Rows showing where targets appear:
__________

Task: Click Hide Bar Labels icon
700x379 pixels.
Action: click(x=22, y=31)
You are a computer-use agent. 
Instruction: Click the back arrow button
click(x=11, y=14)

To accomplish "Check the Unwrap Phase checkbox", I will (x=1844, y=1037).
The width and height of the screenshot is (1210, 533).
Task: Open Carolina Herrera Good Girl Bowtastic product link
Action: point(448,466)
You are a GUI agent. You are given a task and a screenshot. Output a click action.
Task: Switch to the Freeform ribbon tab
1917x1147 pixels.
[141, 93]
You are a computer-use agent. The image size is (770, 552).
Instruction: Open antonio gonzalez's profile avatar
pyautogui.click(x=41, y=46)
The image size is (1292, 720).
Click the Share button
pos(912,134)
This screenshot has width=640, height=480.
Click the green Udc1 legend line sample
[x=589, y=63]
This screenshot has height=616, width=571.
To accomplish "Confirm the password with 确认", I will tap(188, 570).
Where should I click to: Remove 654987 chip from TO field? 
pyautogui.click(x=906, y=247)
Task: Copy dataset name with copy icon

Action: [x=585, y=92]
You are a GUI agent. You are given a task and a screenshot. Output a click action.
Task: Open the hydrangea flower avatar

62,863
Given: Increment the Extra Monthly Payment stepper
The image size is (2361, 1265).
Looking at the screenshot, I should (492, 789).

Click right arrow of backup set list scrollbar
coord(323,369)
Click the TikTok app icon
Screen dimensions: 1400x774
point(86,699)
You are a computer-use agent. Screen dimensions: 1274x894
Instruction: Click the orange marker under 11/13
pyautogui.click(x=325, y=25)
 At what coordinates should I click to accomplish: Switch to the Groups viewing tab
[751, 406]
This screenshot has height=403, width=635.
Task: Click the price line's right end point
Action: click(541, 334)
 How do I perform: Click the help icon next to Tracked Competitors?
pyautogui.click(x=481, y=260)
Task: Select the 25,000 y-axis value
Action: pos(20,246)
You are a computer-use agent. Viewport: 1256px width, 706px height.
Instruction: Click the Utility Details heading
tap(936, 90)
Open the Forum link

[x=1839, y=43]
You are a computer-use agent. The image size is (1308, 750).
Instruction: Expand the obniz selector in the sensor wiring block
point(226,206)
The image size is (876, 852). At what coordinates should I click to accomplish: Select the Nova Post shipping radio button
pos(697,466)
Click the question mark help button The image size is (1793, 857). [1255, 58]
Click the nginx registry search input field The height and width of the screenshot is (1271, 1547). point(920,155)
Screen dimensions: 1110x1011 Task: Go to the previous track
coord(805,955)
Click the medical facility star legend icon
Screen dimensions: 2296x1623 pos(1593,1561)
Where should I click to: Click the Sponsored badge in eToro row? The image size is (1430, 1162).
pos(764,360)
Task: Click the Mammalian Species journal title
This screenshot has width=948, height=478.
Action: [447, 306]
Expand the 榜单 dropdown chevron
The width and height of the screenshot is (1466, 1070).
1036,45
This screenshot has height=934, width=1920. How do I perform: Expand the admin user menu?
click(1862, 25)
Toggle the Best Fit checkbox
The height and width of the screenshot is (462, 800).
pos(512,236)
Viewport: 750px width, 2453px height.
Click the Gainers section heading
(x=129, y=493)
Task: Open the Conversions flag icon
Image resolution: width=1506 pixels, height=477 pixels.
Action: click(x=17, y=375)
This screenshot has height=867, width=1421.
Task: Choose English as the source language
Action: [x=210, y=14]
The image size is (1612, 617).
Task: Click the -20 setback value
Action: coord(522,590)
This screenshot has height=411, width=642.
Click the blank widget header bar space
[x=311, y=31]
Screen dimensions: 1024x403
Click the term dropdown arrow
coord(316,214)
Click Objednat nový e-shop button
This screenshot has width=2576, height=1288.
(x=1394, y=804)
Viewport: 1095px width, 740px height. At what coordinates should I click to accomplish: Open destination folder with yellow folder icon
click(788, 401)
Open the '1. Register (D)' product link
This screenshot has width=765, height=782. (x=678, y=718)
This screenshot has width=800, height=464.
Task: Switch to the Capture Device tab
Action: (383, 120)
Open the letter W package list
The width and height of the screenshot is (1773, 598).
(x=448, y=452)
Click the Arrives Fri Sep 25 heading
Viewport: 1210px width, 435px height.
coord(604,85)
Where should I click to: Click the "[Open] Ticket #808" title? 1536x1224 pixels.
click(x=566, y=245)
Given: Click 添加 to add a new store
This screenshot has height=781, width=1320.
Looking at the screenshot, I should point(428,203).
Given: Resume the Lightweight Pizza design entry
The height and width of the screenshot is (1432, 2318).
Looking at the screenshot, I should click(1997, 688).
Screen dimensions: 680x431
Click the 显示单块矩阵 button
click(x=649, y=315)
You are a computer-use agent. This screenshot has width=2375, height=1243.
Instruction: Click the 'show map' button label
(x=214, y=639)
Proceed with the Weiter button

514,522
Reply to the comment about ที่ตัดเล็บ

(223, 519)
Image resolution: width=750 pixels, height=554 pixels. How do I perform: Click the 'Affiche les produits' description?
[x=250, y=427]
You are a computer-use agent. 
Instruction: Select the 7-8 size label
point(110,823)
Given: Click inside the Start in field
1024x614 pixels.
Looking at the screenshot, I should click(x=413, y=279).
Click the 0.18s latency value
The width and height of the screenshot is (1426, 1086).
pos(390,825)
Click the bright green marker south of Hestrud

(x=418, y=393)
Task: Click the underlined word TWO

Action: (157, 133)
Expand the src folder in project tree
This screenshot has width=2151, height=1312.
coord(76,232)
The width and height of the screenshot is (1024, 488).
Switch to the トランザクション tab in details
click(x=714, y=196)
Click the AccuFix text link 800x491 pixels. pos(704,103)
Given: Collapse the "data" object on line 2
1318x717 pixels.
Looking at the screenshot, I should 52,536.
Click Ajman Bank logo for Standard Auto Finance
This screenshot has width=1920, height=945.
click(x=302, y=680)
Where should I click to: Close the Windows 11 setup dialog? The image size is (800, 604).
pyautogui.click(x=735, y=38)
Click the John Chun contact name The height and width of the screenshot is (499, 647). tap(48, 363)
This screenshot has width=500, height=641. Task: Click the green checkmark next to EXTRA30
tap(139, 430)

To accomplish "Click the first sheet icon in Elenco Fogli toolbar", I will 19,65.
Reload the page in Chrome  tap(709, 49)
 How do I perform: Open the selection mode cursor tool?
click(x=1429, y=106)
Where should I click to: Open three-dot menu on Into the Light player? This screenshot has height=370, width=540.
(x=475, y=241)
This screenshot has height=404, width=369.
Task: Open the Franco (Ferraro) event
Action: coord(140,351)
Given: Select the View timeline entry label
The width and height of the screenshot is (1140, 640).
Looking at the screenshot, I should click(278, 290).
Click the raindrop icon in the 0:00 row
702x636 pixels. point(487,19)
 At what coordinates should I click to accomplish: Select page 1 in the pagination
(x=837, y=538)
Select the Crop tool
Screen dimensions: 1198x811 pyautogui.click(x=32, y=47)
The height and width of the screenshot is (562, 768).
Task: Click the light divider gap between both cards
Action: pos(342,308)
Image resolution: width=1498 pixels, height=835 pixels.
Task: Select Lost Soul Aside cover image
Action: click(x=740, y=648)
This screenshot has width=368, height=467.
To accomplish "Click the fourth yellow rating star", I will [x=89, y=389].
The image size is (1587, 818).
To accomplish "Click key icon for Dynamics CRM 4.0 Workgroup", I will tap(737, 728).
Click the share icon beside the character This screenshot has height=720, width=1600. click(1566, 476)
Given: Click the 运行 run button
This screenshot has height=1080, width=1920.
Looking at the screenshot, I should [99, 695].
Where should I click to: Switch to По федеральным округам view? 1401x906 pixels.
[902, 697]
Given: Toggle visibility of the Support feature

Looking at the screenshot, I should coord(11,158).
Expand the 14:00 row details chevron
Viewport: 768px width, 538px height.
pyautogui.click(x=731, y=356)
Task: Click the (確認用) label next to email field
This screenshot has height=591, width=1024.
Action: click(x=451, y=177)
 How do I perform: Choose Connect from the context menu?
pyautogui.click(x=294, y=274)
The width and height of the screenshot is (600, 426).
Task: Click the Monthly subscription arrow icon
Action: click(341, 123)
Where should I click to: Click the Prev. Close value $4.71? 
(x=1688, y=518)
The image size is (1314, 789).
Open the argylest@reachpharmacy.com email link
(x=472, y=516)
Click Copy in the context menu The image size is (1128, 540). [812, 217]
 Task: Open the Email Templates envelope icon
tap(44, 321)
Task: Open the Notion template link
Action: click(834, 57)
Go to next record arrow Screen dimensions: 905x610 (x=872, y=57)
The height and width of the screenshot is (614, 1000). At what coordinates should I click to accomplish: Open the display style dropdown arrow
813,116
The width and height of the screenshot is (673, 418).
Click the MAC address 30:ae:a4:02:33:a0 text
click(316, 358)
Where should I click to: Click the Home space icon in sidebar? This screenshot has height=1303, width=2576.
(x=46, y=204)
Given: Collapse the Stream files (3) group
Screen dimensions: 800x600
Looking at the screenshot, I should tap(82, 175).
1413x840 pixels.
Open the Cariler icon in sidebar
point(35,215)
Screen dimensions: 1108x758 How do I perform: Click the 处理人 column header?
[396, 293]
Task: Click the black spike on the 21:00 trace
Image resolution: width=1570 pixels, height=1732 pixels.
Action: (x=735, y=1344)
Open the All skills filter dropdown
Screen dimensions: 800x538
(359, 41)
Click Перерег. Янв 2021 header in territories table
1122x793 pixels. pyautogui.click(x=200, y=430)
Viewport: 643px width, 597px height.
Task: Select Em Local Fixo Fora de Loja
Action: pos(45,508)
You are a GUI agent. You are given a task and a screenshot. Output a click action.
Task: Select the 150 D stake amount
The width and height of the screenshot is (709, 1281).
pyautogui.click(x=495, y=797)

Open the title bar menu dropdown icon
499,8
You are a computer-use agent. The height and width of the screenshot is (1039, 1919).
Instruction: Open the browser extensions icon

__________

Task prompt: Reproduce everything from the line containing "Given: Click 添加 to add a new store" down to the line containing "Looking at the screenshot, I should click(1997, 688).", substituting "Task" for "Given" and changing nothing else.

Expected answer:
Task: Click 添加 to add a new store
This screenshot has height=781, width=1320.
Looking at the screenshot, I should point(428,203).
Task: Resume the Lightweight Pizza design entry
The height and width of the screenshot is (1432, 2318).
Looking at the screenshot, I should click(1997, 688).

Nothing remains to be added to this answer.